**SHORT TASK 1**
According to the Entity Functions excerpt, where does the Durable Functions Runtime store the state of the instances?
- - -
Just a few months ago, Azure Durable Functions was extended by a new type of function: Entity Functions. While the state of Durable Functions (aka Orchestrator Functions) is implicitly determined by the control flow and the local variables in C# code, Entity Functions explicitly store it.

The principle can be explained most easily with an example. Listing 2 contains a Durable Entity, which represents a procedure for speed violation (SpeedViolationLawsuit). It uses the class-based syntax. Alternatively, a function-based syntax would be offered, whereby Microsoft recommends the variant with classes in C# [8]. You do not have to write code to persist instances of this class. The Durable Functions Runtime stores the state of the instances as JSON blobs in Azure Storage. The appearance of the JSON can be influenced with the usual C# attributes for JSON serialization.
- - -
**SHORT TASK 2**
Edit the records from the line containing "This screenshot has height=471, width=600." down to the line containing "coord(79,536)" so that "Screen dimensions" becomes "Display size", and give those lines with everything else unchanged.

**INPUT DATA**
- - -
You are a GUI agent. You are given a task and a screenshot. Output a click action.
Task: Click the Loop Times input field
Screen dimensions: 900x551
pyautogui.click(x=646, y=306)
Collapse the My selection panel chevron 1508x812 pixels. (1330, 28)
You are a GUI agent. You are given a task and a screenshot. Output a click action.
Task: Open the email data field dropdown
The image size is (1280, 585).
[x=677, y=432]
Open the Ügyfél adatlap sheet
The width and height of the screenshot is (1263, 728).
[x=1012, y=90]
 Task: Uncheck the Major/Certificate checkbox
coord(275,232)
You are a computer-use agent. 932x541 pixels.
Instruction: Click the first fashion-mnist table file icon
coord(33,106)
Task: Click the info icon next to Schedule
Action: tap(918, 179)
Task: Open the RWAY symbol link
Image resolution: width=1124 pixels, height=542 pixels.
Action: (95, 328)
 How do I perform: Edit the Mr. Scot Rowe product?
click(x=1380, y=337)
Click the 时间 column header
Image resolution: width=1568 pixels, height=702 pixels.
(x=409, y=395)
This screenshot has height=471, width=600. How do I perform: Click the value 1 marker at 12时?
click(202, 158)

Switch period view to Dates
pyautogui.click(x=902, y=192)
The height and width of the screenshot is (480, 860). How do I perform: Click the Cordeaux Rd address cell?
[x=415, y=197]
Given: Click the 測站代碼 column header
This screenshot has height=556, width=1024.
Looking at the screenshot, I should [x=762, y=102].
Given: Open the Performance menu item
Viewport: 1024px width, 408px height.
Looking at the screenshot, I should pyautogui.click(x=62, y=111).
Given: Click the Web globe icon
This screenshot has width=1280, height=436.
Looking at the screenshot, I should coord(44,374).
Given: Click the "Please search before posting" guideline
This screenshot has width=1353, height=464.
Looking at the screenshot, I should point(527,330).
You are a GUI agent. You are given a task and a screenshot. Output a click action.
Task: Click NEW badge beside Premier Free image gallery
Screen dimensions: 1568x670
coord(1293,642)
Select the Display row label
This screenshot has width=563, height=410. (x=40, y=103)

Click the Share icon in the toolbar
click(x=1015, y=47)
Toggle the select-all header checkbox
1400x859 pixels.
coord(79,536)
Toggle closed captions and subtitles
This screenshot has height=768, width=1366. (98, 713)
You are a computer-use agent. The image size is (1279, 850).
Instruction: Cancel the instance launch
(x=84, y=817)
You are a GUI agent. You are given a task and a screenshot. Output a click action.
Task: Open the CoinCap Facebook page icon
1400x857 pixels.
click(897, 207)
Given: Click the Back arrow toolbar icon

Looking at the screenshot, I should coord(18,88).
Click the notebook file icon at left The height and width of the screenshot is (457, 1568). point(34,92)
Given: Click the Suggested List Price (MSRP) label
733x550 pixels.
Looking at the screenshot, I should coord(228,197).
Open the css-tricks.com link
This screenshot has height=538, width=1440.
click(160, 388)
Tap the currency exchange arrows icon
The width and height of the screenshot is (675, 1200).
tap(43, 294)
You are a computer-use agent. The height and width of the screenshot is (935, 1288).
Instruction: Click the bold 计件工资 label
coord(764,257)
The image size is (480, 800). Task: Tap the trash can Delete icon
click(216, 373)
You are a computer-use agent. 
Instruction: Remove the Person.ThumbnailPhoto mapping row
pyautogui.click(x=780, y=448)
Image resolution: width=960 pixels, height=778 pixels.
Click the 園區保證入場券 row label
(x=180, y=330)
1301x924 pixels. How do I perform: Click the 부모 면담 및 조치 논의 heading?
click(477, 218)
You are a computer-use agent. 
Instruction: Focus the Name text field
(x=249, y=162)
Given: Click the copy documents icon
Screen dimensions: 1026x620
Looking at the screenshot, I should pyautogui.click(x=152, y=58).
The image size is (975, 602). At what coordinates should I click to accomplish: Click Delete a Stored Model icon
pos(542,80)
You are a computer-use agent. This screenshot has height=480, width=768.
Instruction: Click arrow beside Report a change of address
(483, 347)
- - -
**RESULT 1**
As JSON blobs in Azure Storage.

**RESULT 2**
This screenshot has height=471, width=600. How do I perform: Click the value 1 marker at 12时?
click(202, 158)

Switch period view to Dates
pyautogui.click(x=902, y=192)
The height and width of the screenshot is (480, 860). How do I perform: Click the Cordeaux Rd address cell?
[x=415, y=197]
Given: Click the 測站代碼 column header
This screenshot has height=556, width=1024.
Looking at the screenshot, I should [x=762, y=102].
Given: Open the Performance menu item
Viewport: 1024px width, 408px height.
Looking at the screenshot, I should pyautogui.click(x=62, y=111).
Given: Click the Web globe icon
This screenshot has width=1280, height=436.
Looking at the screenshot, I should coord(44,374).
Given: Click the "Please search before posting" guideline
This screenshot has width=1353, height=464.
Looking at the screenshot, I should point(527,330).
You are a GUI agent. You are given a task and a screenshot. Output a click action.
Task: Click NEW badge beside Premier Free image gallery
Display size: 1568x670
coord(1293,642)
Select the Display row label
This screenshot has width=563, height=410. (x=40, y=103)

Click the Share icon in the toolbar
click(x=1015, y=47)
Toggle the select-all header checkbox
1400x859 pixels.
coord(79,536)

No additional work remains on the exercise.